== Required task ==
Report only the number of lines in the records below that contain the string "camera", matching case exactly.

== Extracted information ==
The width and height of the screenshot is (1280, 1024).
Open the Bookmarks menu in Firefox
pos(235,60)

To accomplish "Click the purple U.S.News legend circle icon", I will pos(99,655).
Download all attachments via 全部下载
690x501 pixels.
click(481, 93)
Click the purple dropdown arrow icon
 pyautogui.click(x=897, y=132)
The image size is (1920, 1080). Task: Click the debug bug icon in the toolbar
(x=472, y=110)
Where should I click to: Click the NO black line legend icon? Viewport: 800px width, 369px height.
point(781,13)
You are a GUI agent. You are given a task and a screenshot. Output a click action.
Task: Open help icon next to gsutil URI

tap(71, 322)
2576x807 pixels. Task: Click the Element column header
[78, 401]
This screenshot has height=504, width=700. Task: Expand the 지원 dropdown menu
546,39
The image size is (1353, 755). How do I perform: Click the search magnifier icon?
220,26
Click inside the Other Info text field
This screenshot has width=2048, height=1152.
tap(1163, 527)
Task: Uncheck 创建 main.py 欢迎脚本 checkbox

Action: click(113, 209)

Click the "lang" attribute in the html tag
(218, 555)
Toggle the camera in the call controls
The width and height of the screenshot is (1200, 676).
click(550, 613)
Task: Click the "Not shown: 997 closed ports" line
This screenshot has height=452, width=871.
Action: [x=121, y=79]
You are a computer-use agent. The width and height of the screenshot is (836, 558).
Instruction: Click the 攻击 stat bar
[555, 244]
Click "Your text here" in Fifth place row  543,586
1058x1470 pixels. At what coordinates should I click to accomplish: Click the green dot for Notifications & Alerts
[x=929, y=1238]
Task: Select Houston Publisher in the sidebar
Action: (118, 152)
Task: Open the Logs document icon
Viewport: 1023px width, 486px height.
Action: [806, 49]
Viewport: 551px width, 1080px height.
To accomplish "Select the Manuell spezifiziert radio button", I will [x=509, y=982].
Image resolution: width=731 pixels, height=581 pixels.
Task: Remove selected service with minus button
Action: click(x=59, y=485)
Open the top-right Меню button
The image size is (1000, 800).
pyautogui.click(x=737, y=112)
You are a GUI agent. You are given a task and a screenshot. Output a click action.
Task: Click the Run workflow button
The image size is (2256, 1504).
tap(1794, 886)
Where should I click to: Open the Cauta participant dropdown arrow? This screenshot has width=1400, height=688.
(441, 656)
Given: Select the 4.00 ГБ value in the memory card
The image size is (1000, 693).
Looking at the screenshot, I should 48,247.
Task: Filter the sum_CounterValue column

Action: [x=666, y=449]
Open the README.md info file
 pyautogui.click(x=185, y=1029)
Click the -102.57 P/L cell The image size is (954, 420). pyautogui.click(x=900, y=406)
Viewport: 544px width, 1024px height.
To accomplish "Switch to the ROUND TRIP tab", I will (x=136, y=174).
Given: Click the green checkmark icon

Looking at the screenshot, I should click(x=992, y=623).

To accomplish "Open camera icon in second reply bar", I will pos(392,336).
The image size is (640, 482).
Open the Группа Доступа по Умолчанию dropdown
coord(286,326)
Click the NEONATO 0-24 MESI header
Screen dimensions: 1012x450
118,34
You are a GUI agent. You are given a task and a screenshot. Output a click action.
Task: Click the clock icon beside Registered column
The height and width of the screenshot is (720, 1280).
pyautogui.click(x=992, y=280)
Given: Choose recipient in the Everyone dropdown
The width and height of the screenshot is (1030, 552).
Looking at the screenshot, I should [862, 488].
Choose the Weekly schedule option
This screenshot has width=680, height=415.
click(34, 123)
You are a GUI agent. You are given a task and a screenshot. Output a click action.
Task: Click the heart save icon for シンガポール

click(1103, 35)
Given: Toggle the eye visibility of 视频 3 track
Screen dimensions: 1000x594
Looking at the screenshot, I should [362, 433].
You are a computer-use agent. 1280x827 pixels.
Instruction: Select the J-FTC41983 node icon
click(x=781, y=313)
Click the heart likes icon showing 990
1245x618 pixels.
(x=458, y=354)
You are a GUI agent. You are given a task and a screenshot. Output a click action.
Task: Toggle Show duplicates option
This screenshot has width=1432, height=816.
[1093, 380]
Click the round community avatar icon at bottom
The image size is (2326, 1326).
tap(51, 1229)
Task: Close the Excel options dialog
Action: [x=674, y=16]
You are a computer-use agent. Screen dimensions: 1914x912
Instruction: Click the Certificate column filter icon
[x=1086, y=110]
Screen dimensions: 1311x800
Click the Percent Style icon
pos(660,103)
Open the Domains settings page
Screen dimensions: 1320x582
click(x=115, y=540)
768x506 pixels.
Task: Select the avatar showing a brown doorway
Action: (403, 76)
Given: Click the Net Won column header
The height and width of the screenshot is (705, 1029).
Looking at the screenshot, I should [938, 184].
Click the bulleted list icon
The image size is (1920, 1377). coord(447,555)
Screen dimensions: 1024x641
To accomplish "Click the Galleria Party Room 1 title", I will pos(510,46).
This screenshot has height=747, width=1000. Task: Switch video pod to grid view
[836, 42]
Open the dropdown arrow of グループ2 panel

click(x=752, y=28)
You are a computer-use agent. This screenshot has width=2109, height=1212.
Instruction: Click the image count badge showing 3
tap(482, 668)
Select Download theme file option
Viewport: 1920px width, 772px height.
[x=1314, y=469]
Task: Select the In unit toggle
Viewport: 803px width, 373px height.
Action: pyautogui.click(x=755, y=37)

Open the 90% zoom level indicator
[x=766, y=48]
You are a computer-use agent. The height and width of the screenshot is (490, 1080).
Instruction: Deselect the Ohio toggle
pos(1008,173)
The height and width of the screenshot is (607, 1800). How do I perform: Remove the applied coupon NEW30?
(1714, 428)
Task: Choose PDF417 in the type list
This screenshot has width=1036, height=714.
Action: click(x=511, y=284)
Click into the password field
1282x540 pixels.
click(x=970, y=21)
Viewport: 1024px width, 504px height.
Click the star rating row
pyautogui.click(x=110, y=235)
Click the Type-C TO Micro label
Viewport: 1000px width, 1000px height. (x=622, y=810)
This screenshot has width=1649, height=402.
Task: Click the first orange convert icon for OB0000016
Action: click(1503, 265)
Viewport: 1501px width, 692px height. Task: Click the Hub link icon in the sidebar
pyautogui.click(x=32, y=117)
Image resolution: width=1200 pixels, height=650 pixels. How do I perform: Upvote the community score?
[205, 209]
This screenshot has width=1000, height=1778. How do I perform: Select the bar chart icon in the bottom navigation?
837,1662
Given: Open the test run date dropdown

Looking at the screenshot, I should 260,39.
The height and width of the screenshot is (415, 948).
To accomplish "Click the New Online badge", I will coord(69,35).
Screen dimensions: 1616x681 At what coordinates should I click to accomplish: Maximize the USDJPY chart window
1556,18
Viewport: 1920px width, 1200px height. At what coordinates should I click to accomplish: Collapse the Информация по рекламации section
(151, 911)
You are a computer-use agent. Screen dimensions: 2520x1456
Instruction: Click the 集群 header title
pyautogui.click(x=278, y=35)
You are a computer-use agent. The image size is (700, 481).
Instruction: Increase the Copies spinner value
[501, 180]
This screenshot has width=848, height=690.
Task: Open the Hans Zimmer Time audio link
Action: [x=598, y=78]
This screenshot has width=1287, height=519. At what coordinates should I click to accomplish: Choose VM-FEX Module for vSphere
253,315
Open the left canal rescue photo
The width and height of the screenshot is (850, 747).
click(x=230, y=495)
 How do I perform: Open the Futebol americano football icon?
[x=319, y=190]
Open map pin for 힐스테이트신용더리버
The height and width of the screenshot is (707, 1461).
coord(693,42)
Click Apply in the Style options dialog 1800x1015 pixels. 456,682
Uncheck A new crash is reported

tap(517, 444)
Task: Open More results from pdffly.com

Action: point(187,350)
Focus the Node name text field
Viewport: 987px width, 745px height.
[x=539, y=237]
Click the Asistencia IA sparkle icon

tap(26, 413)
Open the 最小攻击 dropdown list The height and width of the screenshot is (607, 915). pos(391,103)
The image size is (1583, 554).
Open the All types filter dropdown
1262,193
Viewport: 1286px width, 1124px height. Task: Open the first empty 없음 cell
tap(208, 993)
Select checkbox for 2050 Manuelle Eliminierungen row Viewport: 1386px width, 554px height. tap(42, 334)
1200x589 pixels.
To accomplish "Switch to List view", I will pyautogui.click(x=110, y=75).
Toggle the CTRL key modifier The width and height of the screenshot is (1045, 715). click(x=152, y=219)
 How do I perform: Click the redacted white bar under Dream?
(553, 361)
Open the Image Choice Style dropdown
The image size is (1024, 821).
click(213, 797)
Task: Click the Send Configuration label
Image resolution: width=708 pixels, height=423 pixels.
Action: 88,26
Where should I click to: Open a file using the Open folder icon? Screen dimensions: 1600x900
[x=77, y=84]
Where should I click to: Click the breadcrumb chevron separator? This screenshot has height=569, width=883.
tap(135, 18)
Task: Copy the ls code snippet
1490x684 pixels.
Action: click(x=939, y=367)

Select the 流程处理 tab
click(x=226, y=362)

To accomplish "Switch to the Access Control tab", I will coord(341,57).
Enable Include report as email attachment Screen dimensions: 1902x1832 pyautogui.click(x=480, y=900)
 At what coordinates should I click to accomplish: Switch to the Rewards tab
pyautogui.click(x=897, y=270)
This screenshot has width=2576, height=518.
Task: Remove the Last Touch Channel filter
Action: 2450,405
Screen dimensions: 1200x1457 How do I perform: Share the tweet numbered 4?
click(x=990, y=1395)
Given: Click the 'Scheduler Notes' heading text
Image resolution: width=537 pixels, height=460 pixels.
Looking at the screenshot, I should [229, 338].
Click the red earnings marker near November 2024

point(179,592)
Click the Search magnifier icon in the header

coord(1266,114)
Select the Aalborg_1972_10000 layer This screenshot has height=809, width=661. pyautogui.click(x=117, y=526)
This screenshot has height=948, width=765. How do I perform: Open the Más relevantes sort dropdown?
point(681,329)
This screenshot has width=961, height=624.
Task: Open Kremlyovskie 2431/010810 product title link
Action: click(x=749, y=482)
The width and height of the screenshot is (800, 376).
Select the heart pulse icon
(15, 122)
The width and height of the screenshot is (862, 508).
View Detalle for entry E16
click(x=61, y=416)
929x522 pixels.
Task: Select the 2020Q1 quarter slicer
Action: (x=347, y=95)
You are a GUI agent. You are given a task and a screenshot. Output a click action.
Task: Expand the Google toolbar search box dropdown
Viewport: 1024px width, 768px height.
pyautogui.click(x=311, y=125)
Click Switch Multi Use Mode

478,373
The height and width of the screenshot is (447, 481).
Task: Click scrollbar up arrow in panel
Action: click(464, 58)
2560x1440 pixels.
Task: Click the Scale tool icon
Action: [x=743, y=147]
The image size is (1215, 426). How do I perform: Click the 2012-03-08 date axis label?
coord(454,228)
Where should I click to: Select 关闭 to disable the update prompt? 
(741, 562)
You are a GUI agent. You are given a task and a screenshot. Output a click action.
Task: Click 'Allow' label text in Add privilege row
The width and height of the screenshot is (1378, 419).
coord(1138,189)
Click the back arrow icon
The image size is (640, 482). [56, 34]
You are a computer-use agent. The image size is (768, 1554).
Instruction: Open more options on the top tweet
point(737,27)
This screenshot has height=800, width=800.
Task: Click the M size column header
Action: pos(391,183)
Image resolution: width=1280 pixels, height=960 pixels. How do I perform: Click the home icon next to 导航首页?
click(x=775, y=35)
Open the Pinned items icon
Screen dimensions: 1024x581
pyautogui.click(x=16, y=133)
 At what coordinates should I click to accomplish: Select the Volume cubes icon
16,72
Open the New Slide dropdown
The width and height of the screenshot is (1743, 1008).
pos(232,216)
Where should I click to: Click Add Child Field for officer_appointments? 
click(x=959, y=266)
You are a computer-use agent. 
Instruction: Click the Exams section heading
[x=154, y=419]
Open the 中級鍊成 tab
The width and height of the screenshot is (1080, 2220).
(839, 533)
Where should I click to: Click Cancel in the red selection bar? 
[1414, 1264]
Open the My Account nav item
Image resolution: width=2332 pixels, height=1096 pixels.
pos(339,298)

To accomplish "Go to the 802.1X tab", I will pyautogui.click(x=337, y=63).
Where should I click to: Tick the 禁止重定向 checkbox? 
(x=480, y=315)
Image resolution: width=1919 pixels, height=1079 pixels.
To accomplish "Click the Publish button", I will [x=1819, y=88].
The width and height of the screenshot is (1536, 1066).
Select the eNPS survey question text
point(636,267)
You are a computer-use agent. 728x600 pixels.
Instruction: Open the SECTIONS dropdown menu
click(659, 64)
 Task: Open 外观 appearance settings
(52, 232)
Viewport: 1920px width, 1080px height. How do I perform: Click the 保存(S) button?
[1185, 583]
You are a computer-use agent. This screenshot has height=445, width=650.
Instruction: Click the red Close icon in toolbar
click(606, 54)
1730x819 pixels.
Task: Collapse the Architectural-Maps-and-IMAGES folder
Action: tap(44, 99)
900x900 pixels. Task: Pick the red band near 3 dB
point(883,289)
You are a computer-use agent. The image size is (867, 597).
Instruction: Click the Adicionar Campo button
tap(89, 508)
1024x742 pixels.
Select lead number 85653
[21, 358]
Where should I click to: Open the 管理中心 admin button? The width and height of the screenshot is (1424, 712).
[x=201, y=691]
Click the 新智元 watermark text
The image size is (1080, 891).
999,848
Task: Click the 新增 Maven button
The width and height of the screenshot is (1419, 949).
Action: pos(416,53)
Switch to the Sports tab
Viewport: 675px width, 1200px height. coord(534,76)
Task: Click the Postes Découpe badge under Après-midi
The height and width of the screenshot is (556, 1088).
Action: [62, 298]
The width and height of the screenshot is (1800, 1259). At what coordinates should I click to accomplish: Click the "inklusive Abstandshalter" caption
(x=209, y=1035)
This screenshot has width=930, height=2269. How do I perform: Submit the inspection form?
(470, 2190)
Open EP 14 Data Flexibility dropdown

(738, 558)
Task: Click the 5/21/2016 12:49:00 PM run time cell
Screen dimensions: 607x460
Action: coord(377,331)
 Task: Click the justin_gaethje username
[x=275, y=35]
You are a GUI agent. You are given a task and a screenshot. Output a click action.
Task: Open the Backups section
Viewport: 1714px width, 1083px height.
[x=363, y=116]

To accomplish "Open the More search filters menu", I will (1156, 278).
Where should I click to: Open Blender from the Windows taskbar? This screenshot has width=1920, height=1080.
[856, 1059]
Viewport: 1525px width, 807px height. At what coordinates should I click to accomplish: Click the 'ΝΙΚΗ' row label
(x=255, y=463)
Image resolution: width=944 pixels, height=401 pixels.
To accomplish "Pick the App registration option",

== Reply ==
2